O habeas corpus, como visto, sempre será dirigido para autoridade judicial superior à do coator. No que diz respeito à competência, há dois critérios fundamentais para sua fixação, quais sejam, a territorialidade e a hierarquia.168

No primeiro caso, a competência para processamento e julgamento será do juízo, em cuja comarca ou circunscrição judiciária esteja ocorrendo a violação ao direito à liberdade.169 No segundo caso, encontra-se a regra prevista no artigo 650, § 1º, do Código de Processo Penal, segundo a qual, “a competência do juiz cessará sempre que a violência ou coação provier de autoridade judiciária de igual ou superior jurisdição.” Dessa forma, compete ao juízo de primeiro grau julgar habeas corpus quando o delegado de polícia da comarca for a autoridade coatora. Todavia, não poderá resolver o writ quando intentado contra ato de magistrado de outra vara, haja vista a igualdade hierárquica existente.170

Conquanto haja a previsão geral no Código de Processo Penal, há outras regras acerca da competência estabelecidas em regimentos internos de tribunais, leis de organização judiciária, nas Constituições Estaduais e, sobretudo, na Constituição da República Federativa do Brasil, a qual se passa a expor.171

Assim, será competente para o processamento e julgamento de habeas corpus o Supremo Tribunal Federal, nos termos do artigo 102, inciso I, alínea “d”, “quando forem pacientes o Presidente da República, o Vice-Presidente, os Comandantes da Marinha, do Exército e da Aeronáutica, os membros dos Tribunais Superiores, do Tribunal de Contas da União e os chefes de missão diplomática de caráter permanente”; será competente também, nos moldes do artigo 102, inciso I, alínea “i”, “quando forem coatores os Tribunais Superiores”, quando forem coatores ou pacientes autoridades ou funcionários cujos atos estejam sujeitos diretamente à jurisdição do Supremo Tribunal Federal.172

No texto original da Constituição da República Federativa do Brasil, de 1988, previa-se o cabimento de habeas corpus originário no Supremo Tribunal Federal contra decisão de qualquer tribunal, mesmo de segunda instância. No habeas corpus julgado em 1989 (HC173 67.263/STF), o ministro da Suprema Corte Moreira Alves afirmava que uma única hipótese impediria essa ação originária, mesmo como substitutivo de outros recursos: se o habeas corpus perante o Supremo Tribunal Federal fosse em substituição a recurso ordinário em habeas corpus (RHC) cabível perante o Superior Tribunal de Justiça.

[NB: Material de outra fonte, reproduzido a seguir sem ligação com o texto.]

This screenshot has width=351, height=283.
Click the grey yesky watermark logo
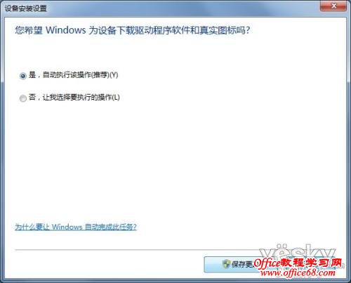click(298, 251)
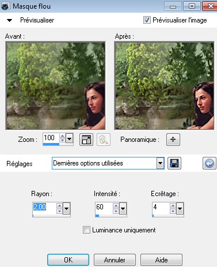Click the Annuler button
The height and width of the screenshot is (267, 217).
click(x=115, y=260)
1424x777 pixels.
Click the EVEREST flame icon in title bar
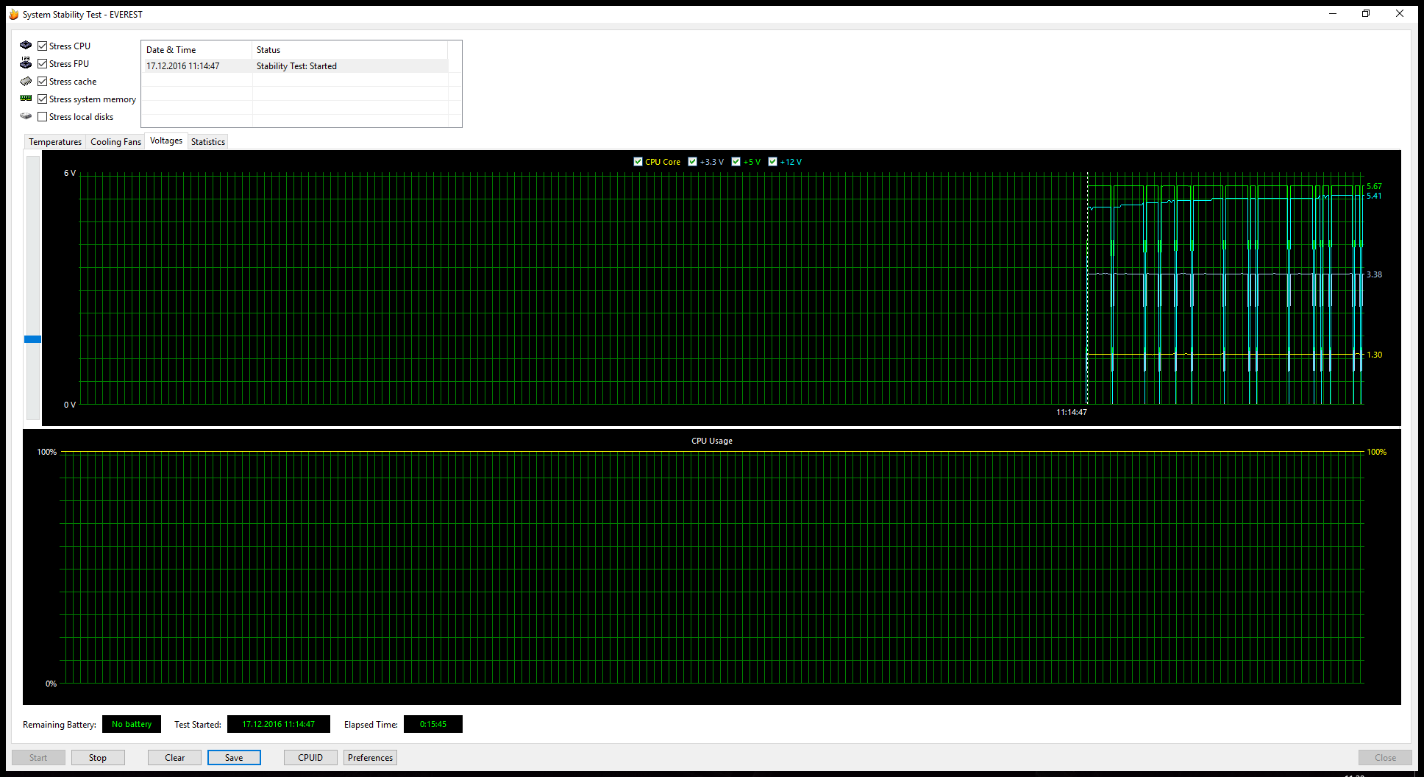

Entretanto, atualmente, ao Supremo Tribunal Federal somente cabe o julgamento de habeas corpus no caso de sua competência originária – por prerrogativa de função – ou quando a coação provier de um Tribunal Superior (Superior Tribunal de Justiça, Tribunal Superior Eleitoral, Superior Tribunal Militar e Tribunal Superior do Trabalho), tal como esclarece o seguinte excerto:174

Após o advento da EC175 nº 22 /1999, não mais compete ao Supremo Tribunal Federal processar e julgar, originariamente, ‘habeas corpus’ impetrado contra decisão emanada de Tribunal de Justiça, ainda que o fundamento da impetração seja exclusivamente de natureza constitucional. Precedente. - A locução constitucional ‘Tribunais Superiores’ abrange, na organização judiciária brasileira, apenas o Tribunal Superior Eleitoral, o Superior Tribunal de Justiça, o Tribunal Superior do Trabalho e o Superior Tribunal Militar. (HC 85.838-ED, Rel. Min. Celso de Mello, julgamento em 31-5-2005, Segunda Turma, DJ de 23-9-2005.) No mesmo sentido: HC 88.132, Rel. Min. Sepúlveda Pertence, j. 04/04/2006, DJ 02/06/2006.176

Ao Superior Tribunal de Justiça, por sua vez, competirá o julgamento do habeas corpus, conforme previsto no artigo 105, inciso I, alínea “c”, “quando forem coatores ou pacientes os Governadores dos Estados e do Distrito Federal, os membros dos tribunais de Contas dos Estados e do Distrito Federal, os dos Tribunais Regionais Federais, dos Tribunais Regionais Eleitorais e do Trabalho, os membros dos Conselhos ou Tribunais de Contas dos Municípios e os do Ministério Público da União que oficiarem perante tribunais”, e, por fim, será competente “quando for coator tribunal sujeito à jurisdição do Superior Tribunal de Justiça, Ministro de Estado ou Comandante da Marinha, do Exército, ou da Aeronáutica.”177

Aos Tribunais Regionais Federais competirá o julgamento do writ, nos termos do artigo 108, inciso I, alínea “c”, “quando a autoridade coatora for Juiz Federal.” Aos Juízes Federais caberá o julgamento da ordem, nos moldes do artigo 109, inciso VII, “quando o constrangimento provier de autoridade cujos atos não estejam diretamente sujeitos a outra jurisdição.”178

Quando a autoridade coatora for magistrado atuante no Juizado Especial Criminal, segundo Avena, prevalece o entendimento de que a competência para julgamento do habeas corpus será da Turma Recursal, a qual se constitui órgão de segunda instância dos Juizados.179 No mesmo sentido, é o entendimento de Chimenti.180 Da mesma forma o Superior Tribunal de Justiça se posicionou:

CRIMINAL. INJÚRIA. TRANCAMENTO DA AÇÃO PENAL. PEDIDO NÃO ANALISADO PELO TRIBUNAL A QUO. SUPRESSÃO DE INSTÂNCIA. NÃO-CONHECIMENTO. HABEAS CORPUS IMPETRADO CONTRA AUTORIDADE COATORA DO JUIZADO ESPECIAL CRIMINAL FEDERAL. IMPOSSIBILIDADE. COMPETÊNCIA DAS TURMAS RECURSAIS DO JUIZADO ESPECIAL FEDERAL. ORDEM DENEGADA. [...] O critério prevalente para a determinação da competência para o processo e julgamento de habeas corpus impetrado contra ato de membro integrante do Juizado Especial Criminal Federal é o da hierarquia jurisdicional, sobressaindo a competência das Turmas Recursais dos Juizados Especiais para o processamento do feito. Precedente. Ordem denegada.181 (grifo nosso).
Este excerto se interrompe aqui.